It is an age old cliché that the roughly four years a person attends college, or even the four they attend high school, will be the best four of their life. Adults tend to say this with starry eyes and nostalgic smiles. It is often uttered by well-intentioned relatives, right after they are done berating you with questions. They mean well, but setting the expectation that you are entering the best time of your life is only setting you up for disappointment.
I do not deny that college can be an amazing time. It is full of new found freedom, includes a flexible schedule, and it is rife with new friends and experiences. However, a traditional college graduate is roughly only twenty-two years old, which paints a pretty depressing picture for the next several decades of their life. It begs the question, "Where is the excitement in new romances, traveling the world, owning a home, starting a career and possibly a family?" It makes people believe that the best of their life is behind them when they are not even 25.
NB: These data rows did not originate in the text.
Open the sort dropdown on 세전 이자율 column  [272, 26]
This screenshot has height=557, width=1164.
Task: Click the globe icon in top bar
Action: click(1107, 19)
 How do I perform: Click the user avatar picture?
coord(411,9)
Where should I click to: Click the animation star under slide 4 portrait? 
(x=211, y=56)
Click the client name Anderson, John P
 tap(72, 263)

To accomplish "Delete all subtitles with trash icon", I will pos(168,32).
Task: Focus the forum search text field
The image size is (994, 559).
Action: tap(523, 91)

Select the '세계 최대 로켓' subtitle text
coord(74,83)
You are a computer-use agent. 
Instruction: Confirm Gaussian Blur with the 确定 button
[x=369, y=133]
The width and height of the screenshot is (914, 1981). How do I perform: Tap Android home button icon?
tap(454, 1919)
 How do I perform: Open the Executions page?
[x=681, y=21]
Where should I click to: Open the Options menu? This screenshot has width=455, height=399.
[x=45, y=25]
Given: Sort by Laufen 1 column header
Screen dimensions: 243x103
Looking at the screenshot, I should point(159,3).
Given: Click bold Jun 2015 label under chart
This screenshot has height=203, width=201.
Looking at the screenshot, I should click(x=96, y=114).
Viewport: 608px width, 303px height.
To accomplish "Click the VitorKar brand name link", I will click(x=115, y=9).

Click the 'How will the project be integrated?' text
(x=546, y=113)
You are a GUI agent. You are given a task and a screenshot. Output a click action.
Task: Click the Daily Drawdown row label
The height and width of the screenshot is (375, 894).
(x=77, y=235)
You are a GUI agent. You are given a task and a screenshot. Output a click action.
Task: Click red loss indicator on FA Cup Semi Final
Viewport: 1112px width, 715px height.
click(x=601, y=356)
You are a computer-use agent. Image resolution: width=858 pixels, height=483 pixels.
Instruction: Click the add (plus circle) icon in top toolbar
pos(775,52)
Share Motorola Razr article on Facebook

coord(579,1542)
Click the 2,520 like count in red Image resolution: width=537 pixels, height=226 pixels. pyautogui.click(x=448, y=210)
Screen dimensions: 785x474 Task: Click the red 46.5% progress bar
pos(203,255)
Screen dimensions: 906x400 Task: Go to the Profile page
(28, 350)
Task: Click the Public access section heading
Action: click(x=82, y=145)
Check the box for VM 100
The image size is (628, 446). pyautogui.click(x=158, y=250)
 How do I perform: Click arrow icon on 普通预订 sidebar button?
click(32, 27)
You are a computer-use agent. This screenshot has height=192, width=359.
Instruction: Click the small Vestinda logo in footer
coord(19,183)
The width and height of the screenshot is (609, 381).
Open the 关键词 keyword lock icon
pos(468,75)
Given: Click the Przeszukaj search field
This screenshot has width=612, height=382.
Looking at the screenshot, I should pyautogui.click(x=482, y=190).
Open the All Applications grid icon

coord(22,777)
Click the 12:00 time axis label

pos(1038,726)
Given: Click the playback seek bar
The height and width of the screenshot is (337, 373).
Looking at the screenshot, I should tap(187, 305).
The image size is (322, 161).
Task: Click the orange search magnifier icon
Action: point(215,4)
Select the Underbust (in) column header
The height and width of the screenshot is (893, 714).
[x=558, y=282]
Not every person attends college, and there are many who obtain a college education through a non-traditional route. Did they really miss out on the best four years of their entire lives? I would hope that they would argue they have found plenty of happiness elsewhere. Perhaps, the people that suffer the most through this mantra are the ones who experience this entrance into adulthood during a time of darkness. There are many college aged individuals who suffer from anxiety and depression. There are those who are slow to make friends or find a group where they fit in. Many people experience loss or trauma in life, and on top of all of this, the new work load that comes with higher education can be extremely stressful. When you are being pressured into making college the best four years of your life, it can add a whole new layer of stress if life does not seem perfect.
The truth is, life is never perfect. It has plenty of ups and downs, but once we make it through these milestones, we tend to forget all of the fear and stress we experienced going through them. It is so easy to look back and describe how wonderful things used to be compared the stress and monotony of today, but the reality is never as perfect as the memory makes it out to be. I’m not saying young adults shouldn’t enjoy their time in college, but don’t enjoy it artificially. Enjoy the times that are wonderful, but don’t feel stressed that life can make you so stressed—even if you are only a college student. If college is not everything it was cracked up to be, that is fine; there is always the next decade or the decade after that. It is perfectly okay to be excited for the chapters in your life that follow your college experience, because they might be even better than you imagined.